◆ Given records:
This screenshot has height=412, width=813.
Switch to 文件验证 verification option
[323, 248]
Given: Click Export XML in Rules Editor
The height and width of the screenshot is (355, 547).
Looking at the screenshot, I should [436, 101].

* * *

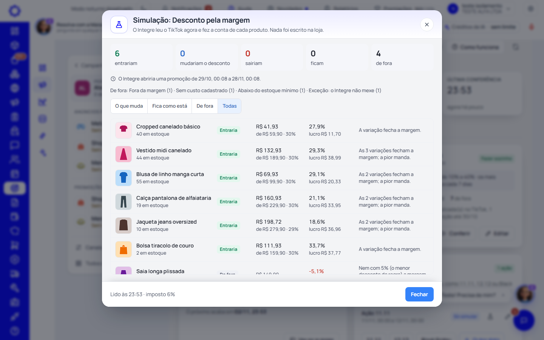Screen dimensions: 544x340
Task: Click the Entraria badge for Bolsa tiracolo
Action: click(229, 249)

◆ Work to complete:
Retype the records word for word, beginning with the line that contains "This screenshot has height=412, width=813." and continuing through the line that contains "Looking at the".

◆ The answer:
This screenshot has height=412, width=813.
Switch to 文件验证 verification option
[323, 248]
Given: Click Export XML in Rules Editor
The height and width of the screenshot is (355, 547).
Looking at the screenshot, I should [436, 101].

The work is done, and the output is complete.